E embora a Constituição atual tenha passado por várias reformas que eliminaram suas normas mais autoritárias, ela ainda divide este país de quase 20 milhões de habitantes, com 70% nascidos após o início da ditadura.

Em 2019, os jovens protestaram em massa por maior acesso à educação e saúde, e a favor de aposentadorias justas, serviços praticamente privatizados desde a ditadura de Augusto Pinochet (1973-1990). O levante acabou se tornando um clamor generalizado contra a desigualdade.

Mas entre uma discussão constitucional e outra, a sociedade mudou. O custo de vida, juntamente com a insegurança -que a direita relaciona à migração, principalmente de venezuelanos-, passaram a ser suas maiores preocupações.

"No final, os dois processos acabaram se afastando das necessidades reais das pessoas, mas a vontade transformadora ainda não se extinguiu", afirma Catalina Lufín, de 22 anos, presidente da Federação de Estudantes da Universidade do Chile.

- Aborto em revisão? -  

Mesmo assim, um dos temas que poderia despertar o interesse dos jovens é a lei do aborto de 2017, que autoriza a prática em três casos (risco de vida da mãe, inviabilidade do feto ou estupro) e que, sob a nova iniciativa, poderia ser revisada.

O Partido Republicano introduziu uma mudança aparentemente de forma, mas que alertou os movimentos feministas.
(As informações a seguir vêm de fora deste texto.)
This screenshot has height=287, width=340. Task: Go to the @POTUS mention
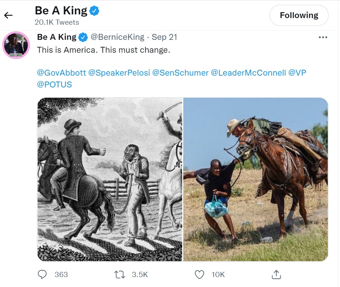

Em vez da "proteção ao que está por nascer", vigente atualmente, o novo texto consagra o mesmo direito para "quem" está por nascer, o que, segundo seus defensores, garante que a vida começa desde a concepção.

"Na juventude republicana, assumimos como um desafio ser uma geração 'pró-vida' que se propõe, não hoje, mas nos anos necessários, a não ter nenhuma lei de aborto em nosso país", afirma o presidente da juventude do Partido Republicano, Cristóbal García, de 27 anos.    

- Direitos sociais -

A nova proposta aprofunda a autonomia do ensino nas escolas, dando até mesmo às famílias a opção de "ensinar por si mesmas" aos seus filhos, em vez de enviá-los à escola.

Também prevê que o Estado, em vez de atribuir um orçamento geral às escolas, pague por aluno matriculado, mantendo ainda a gratuidade em algumas universidades para os mais pobres.

Sem financiamento, dissipa-se o desejo de "educação pública, gratuita e de qualidade", observa Lufín.

Além disso, fortalece as Administradoras de Fundos de Pensão (AFP) privadas, criadas na ditadura e muito criticadas pelas aposentadorias que fornecem: uma média equivalente à metade do salário mínimo (530 dólares) para as mulheres a partir dos 60 anos e para os homens a partir dos 65.

- Indígenas -

Embora o novo texto reconheça pela primeira vez os povos indígenas, não estabelece normas claras que garantam sua autonomia, como propunha a Constituição rejeitada em 2022, que declarava o Chile como um estado "plurinacional".

"Tínhamos que reconhecer constitucionalmente os povos originários, mas também tínhamos que dar-lhes participação política", lamenta Andrés Calfuqueo, estudante mapuche de Ciência Política da Universidade Católica, de 23 anos.

Historicamente discriminados, os indígenas representam 12% da população no Chile.

Caso neste domingo o "contra" prevaleça, a Constituição da ditadura será mantida, e o Chile terá voltado ao ponto de partida.